Explain the different columns in a computational table.

- The first column is always the raw score.
- Every other column is custom designed for the equation you're solving for. The computations you're making dictate the columns you use Only one computation per column.
- Every computation table has a summation row.


Why are computation tables useful?

- They are a clean and effective way of showing you're work.


What are two things not to do in a computation table?

- No busy work between columns
- Fitting in equations.


What are the two parts of a deviation score?

1) Sign - tells us whether a raw score is below (-) or above (+) the mean.

2) The number - tells us the actual distance from the mean in units measured.


How do you calculate the mean deviation score?

Take the sum of the deviation scores divided by the number of deviation scores (N)


What will the mean deviation score always equal? Why?

The numerator will always add up to zero, thus the equation will always equal zero. This is because the sum of all of the deviation scores will add up to zero, as some will fall above and below 0.
The mean of the deviation scores will always equal zero.
Therefore the mean of the deviation scores has no value as a measure of variability.


Explain the first solution to avoid the problem of the mean deviation score equaling zero.

- Ignore the signs and use the absolute values of the deviation scores
- Called the average deviation = mean of absolute values of deviation scores
But, turns out that the average deviation for a sample does not represent the population it comes from.
i.e. can't use it as an inferential statistic.


Explain the second solution to avoid the problem of the mean score equaling zero.

- Mathematically get rid of these signs by squaring each of the deviation scores.
Leads us to Variance = the average of the square deviation scores.
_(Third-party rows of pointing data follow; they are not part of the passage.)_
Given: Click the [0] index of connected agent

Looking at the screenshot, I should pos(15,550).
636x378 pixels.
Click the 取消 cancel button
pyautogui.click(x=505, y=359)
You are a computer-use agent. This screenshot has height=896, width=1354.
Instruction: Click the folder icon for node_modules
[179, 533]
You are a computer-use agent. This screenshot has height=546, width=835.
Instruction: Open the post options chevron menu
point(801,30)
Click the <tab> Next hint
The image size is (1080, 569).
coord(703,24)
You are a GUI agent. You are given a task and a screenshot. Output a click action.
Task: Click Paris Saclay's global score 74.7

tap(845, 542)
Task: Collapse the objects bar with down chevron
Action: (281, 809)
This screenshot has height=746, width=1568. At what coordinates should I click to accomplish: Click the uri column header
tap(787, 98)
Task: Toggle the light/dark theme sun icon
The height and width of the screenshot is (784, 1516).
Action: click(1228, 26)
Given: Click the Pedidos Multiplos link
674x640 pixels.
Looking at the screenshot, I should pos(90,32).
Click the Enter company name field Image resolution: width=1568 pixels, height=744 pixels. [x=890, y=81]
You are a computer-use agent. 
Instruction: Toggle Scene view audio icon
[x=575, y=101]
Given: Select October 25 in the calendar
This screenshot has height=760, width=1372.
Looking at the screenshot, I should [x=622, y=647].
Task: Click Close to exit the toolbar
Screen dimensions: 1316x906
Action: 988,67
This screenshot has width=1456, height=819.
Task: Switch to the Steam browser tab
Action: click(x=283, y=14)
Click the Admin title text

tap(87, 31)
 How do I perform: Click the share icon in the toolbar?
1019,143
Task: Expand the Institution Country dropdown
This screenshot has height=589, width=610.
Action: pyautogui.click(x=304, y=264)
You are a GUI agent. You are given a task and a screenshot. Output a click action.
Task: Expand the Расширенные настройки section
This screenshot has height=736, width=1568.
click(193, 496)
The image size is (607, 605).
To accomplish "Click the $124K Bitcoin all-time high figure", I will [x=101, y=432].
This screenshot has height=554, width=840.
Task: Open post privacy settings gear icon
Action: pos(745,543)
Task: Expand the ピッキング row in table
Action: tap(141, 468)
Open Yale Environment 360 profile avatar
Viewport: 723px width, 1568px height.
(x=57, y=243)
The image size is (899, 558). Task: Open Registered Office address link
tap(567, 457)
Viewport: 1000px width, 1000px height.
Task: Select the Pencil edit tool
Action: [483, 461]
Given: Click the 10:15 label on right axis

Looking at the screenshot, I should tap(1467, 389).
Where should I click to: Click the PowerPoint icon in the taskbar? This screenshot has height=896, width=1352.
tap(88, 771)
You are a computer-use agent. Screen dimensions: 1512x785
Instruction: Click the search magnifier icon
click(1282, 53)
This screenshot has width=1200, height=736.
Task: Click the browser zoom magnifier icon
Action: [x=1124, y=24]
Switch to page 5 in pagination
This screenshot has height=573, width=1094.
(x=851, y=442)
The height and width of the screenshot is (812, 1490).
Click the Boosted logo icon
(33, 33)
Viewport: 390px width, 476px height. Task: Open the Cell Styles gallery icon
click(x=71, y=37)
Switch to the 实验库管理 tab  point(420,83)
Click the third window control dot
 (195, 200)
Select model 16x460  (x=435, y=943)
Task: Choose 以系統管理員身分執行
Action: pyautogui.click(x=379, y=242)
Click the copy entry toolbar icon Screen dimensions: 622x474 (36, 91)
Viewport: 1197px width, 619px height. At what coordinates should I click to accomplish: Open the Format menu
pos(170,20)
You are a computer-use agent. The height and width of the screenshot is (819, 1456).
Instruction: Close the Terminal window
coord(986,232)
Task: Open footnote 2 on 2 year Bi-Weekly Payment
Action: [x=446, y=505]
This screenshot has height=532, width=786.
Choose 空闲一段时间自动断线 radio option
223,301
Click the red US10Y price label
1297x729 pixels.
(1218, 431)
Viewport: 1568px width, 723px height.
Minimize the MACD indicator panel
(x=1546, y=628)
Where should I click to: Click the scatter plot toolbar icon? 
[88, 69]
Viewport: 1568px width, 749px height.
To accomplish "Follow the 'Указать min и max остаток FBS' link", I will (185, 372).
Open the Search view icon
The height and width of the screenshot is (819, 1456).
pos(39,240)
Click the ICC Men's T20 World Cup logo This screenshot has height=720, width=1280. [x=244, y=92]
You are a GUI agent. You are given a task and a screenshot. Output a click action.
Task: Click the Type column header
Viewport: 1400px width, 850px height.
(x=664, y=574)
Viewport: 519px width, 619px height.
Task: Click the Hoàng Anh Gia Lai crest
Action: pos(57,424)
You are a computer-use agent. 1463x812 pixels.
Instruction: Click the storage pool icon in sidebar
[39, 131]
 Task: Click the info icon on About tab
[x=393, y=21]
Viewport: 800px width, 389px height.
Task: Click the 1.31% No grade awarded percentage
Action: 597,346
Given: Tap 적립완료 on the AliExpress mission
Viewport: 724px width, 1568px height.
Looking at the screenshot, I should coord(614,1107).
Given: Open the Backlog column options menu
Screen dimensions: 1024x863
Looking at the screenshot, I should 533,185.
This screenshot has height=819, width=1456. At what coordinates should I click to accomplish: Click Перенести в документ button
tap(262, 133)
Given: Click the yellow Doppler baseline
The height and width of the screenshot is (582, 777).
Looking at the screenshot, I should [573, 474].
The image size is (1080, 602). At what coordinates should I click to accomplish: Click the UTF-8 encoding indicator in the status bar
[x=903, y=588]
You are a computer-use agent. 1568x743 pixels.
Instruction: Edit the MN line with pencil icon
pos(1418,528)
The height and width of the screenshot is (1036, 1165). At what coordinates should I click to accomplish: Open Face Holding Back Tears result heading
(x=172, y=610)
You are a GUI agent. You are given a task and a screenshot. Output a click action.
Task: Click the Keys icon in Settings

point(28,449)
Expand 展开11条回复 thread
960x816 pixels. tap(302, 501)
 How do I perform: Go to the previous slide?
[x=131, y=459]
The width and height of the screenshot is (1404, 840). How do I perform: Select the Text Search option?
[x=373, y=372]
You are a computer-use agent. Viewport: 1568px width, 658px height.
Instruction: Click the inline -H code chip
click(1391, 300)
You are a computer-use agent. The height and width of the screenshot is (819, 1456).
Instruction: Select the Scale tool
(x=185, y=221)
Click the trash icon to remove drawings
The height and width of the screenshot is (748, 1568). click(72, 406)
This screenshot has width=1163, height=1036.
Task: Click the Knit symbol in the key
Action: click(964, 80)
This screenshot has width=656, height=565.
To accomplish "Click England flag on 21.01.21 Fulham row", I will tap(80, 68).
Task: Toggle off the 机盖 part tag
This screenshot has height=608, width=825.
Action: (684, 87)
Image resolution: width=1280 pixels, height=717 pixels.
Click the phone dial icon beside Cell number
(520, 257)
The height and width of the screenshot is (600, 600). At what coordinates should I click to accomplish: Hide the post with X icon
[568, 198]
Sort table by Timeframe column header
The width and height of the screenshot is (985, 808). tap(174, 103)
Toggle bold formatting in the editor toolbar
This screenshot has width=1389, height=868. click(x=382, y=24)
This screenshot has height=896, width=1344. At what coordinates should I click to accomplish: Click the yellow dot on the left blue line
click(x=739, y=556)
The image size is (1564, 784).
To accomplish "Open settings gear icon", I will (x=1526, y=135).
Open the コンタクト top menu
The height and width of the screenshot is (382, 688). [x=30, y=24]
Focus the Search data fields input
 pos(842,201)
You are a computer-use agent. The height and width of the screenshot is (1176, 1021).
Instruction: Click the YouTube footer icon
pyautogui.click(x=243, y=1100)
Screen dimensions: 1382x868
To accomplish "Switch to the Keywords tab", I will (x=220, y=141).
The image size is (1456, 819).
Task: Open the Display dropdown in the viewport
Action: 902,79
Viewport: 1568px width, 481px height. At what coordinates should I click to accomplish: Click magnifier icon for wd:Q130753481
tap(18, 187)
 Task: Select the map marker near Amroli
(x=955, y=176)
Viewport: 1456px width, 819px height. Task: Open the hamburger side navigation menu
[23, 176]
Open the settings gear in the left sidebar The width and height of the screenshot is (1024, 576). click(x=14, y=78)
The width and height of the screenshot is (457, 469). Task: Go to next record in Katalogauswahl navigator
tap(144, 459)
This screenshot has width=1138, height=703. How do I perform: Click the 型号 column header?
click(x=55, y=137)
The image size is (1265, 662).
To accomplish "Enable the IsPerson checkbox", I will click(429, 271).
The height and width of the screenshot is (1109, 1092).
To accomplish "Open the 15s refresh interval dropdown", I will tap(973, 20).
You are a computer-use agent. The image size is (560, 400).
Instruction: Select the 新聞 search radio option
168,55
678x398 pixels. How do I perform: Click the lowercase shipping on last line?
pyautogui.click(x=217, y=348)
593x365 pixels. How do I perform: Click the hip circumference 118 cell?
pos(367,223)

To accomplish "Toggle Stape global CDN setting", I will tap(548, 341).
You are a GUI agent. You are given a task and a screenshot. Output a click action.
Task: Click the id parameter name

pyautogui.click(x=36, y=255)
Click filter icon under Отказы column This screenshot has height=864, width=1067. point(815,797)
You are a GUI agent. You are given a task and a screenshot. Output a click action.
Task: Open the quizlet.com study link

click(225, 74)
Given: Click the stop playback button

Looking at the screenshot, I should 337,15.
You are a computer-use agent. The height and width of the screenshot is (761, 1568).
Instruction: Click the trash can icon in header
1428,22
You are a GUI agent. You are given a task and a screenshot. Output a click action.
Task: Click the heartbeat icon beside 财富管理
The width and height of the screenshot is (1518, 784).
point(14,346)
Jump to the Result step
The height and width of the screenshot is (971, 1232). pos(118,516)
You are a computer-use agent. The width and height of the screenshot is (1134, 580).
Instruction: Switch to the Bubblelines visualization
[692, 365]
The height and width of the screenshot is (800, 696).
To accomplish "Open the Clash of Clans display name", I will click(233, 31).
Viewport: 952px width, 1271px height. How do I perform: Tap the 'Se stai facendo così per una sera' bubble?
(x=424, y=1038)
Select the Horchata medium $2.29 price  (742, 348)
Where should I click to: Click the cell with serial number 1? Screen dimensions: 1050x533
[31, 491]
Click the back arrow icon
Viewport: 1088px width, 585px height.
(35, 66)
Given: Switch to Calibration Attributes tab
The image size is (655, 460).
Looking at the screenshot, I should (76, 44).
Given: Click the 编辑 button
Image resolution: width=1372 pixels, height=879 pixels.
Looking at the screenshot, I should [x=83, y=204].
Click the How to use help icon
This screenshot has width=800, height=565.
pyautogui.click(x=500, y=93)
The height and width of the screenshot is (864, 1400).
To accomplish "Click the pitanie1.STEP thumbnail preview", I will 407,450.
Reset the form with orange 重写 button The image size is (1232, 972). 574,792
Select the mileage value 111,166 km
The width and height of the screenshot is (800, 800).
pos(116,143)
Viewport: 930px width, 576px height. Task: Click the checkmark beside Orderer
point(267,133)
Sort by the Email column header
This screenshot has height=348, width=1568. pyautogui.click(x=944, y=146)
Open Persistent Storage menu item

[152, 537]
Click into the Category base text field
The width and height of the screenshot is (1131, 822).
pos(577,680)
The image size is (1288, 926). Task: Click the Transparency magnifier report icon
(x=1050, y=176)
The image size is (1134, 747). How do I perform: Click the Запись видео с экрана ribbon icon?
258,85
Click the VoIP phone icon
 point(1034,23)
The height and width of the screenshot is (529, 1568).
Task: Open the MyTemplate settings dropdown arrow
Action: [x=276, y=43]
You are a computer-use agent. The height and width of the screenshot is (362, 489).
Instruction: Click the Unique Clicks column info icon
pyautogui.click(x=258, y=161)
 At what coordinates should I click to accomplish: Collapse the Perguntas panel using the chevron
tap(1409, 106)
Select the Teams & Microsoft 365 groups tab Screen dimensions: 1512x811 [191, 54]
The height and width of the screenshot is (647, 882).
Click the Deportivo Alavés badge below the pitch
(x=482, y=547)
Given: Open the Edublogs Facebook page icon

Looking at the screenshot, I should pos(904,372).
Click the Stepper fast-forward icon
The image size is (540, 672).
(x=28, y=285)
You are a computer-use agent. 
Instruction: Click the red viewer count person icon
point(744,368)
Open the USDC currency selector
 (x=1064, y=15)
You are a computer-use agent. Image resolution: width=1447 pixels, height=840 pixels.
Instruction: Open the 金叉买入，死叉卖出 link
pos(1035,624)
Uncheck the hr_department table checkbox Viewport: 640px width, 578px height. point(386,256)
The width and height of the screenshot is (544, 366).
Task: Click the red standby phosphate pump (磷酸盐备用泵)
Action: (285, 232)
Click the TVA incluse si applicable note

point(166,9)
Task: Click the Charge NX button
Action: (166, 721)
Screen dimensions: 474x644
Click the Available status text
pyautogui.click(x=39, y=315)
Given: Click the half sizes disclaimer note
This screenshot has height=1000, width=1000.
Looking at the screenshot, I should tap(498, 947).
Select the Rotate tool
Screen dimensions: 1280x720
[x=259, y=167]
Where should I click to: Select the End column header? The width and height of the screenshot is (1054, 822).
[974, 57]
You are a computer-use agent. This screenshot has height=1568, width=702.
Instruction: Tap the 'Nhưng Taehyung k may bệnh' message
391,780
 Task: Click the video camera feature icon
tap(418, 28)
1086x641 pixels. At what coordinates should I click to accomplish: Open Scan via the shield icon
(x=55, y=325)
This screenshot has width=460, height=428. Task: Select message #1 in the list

What is the definitional formula of variance?

Σ(X - μ)²/N


How do we avoid rounding error when calculating variance?

Use the computational formula for variance.


What is the computational formula for variance?

(Σx² - (Σx)²/N)/N

This is the mathematical equivalent of Σ(X - μ)²/N


What are two reasons that variance is great?

- It is stable: it doesn't change much across the sample
- The more variable the data, the greater the variance and vice versa. AKA: it's accurate.


What is one problem with variance?

It is in squared units. Therefore there is some disconnect with the data.
If DV is how many egg McMuffins a person eats, have you ever seen a squared egg McMuffin?


Give the definition for standard deviation.

The standard deviation is the standard, or typical difference a raw sore is from its mean.
It is NOT the mathematical average, t is the standard, or typical difference. It's better than average.


How do we get a measure of variability in original measurement units?

Take the square root of variance --> that gives us the equation for standard deviation.
σ² = population variance
σ = population standard deviation
σ = √σ²


What are two great qualities about Standard Deviation?

- It is in original measurement units
- It is stable


What would happen if we calculated the variance of a sample using the equation Σ(X - μ)²/n?

It would be biased (AKA wrong)
This is because samples tend to be less variable than their populations..


How do we correct the bias of calculating the variance of a sample using the equation Σ(X - μ)²/n?

Divide the SS by its degrees of freedom.
SS/df = Σ(X - μ)²/n-1


Which of S² and S is biased? Which is unbiased?

S² (sample variance) is unbiased but S is biased.


Why can't both S² and S be unbiased?

They are related by a square root relationship, square root relationships are non-linear. Therefore both can not be unbiased.

There is a curve in the linear relationship, i.e. not a one to one relationship between S² and S.


Why do we analyze variance and not standard deviation?

Because variance is unbiased, and standard deviation is biased.


What do we use S² for, and what do we use S for? Why?

We use S² as an inferential statistic because it is unbiased. But it is in squared units. Therefore we use S as a descriptive statistic.